Before food imports from Denmark became common a few decades ago, Inuit people consumed mostly meat and almost no plants yet did not experience the cancers, digestive disorders and heart disease now associated with high-meat diets. An Inuit microbiologist at the University of Greenland in Nuuk hypothesizes that fermenting meat for months increases microbial diversity and supports gut health.
"There is a way to live healthily off an animal-sourced diet," the researcher said. Fermented meats known collectively as igunaq include walrus, caribou, reindeer and seal. One delicacy called kiviak is prepared by stuffing small birds inside seal hides and burying them under rocks for months.
Fermented foods are broken down gradually by microbes in a controlled process, while rotting occurs when microbial growth becomes dangerous. People worldwide have eaten fermented meats often near the edge of safety. An archaeologist at the University of Michigan reported in 2022 that such foods likely served an evolutionary purpose similar to cooking by freeing nutrients with less labor.

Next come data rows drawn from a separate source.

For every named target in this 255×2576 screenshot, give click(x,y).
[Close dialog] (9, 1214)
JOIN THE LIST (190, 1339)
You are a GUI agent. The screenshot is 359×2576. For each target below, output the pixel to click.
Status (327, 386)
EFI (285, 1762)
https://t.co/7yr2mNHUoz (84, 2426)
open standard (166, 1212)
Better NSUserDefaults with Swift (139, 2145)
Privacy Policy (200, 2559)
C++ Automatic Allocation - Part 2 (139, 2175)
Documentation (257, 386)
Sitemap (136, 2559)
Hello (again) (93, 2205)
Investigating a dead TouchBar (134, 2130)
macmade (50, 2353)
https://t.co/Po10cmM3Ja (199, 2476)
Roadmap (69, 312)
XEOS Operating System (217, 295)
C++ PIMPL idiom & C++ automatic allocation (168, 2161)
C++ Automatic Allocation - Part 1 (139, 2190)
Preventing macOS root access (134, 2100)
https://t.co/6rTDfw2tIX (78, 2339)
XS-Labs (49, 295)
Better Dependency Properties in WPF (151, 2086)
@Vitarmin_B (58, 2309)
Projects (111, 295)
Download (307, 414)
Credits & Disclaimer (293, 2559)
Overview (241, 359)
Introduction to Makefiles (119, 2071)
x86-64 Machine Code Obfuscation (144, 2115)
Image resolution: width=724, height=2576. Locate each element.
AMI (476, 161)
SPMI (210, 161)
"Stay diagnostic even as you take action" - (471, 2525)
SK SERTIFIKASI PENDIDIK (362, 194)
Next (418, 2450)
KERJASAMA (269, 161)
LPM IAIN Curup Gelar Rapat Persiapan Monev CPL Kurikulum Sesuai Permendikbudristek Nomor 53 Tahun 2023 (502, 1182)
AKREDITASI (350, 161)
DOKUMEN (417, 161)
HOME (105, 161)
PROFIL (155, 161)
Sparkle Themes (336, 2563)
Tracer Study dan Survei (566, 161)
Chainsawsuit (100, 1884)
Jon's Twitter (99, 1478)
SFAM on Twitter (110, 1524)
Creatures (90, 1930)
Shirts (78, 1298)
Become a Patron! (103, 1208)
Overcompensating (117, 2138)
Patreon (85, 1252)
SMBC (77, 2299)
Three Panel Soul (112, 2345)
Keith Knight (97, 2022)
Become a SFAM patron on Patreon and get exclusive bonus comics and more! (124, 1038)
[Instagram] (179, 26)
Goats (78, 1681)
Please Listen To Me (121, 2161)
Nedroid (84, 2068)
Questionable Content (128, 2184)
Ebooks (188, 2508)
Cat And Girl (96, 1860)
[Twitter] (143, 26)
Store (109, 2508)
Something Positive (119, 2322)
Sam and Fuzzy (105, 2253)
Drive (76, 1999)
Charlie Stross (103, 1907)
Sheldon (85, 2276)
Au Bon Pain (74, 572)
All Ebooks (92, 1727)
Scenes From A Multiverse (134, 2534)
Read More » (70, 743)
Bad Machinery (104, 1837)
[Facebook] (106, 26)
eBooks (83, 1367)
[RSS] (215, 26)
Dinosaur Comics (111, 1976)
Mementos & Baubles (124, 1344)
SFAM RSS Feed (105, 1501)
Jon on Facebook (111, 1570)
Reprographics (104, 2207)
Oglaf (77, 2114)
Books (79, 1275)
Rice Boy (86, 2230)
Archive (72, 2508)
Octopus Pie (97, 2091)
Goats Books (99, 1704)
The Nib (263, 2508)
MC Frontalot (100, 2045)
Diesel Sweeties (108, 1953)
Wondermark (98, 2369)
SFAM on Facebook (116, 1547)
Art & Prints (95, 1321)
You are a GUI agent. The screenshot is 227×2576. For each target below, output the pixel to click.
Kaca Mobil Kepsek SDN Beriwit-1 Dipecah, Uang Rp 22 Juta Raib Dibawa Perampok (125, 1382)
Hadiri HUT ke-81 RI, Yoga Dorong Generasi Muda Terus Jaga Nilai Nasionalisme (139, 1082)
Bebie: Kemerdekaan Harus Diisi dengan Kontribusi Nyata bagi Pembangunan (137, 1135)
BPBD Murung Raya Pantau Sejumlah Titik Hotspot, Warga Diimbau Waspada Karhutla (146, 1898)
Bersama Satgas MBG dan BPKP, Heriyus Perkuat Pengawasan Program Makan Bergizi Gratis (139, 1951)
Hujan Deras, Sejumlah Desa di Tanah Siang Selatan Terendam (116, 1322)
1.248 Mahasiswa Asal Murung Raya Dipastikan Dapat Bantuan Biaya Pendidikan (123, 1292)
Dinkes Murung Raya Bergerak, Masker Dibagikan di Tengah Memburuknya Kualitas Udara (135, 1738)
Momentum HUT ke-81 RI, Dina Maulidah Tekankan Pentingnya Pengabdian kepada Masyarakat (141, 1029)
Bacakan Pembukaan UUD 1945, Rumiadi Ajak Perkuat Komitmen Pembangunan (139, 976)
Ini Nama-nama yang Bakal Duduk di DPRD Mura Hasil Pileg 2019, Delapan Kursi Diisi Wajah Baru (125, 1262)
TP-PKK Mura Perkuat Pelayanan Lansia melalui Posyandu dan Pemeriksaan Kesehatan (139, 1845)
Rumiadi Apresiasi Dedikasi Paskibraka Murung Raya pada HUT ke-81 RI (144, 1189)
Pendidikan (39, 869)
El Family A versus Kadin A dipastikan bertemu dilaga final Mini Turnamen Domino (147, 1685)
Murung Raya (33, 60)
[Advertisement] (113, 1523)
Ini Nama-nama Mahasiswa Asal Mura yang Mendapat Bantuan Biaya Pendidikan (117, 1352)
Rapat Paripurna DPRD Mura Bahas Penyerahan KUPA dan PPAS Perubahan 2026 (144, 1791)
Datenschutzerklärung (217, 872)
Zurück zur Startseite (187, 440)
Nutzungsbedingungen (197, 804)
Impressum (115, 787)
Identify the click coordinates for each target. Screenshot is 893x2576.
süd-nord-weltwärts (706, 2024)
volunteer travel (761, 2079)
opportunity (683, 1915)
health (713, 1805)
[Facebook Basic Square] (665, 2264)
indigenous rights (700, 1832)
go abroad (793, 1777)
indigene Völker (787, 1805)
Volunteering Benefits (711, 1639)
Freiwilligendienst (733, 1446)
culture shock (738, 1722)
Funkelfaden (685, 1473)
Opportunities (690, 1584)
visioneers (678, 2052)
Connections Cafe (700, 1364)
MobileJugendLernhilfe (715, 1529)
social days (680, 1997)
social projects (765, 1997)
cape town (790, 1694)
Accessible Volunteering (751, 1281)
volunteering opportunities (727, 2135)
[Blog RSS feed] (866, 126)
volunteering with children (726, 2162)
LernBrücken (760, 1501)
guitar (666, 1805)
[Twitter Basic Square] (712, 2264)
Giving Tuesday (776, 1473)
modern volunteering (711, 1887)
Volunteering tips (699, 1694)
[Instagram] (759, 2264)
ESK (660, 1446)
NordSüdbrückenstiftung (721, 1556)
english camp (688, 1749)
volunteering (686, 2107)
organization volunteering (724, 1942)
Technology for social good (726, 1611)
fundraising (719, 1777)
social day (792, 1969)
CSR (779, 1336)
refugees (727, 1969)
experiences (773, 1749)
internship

The researcher has found few historical references to botulism or other foodborne illnesses linked to these practices. Indigenous techniques refined over centuries appear to have protected communities. Cases of botulism appeared in Alaskan records after people shifted from fermenting meats below ground to using above-ground containers.
Keen will debone seals provided by local hunters, wrap the meat in the animals' skins and place the bundles on an insulated blanket to maintain a temperature just above freezing. He will collect stool samples after every bowel movement and slice slivers of the seal meat.
All samples will be sent to the University of Greenland researcher for comparison of microbial DNA changes in the decomposing meat and in the human and dog guts. During a previous 12-week kayaking trip across Greenland, Keen ate no fruit or vegetables.
He experienced diarrhea followed by about six days without a bowel movement before his system settled. Analysis of that expedition, documented in the film Qajaq Man released earlier this year, showed significant changes in gut microbes that typically consume plants and fibers.
The current trek focuses more closely on fermentation. The researcher noted that studying an outsider like Keen can illustrate how microbes help humans adapt quickly to new environments, in contrast to genetic changes that require generations. The expedition has drawn local interest in Greenland, where reliance on imported foods has increased alongside health problems once rare in those populations.
The researcher said health officials often criticize the Inuit diet because it conflicts with conventional emphasis on plant-based eating.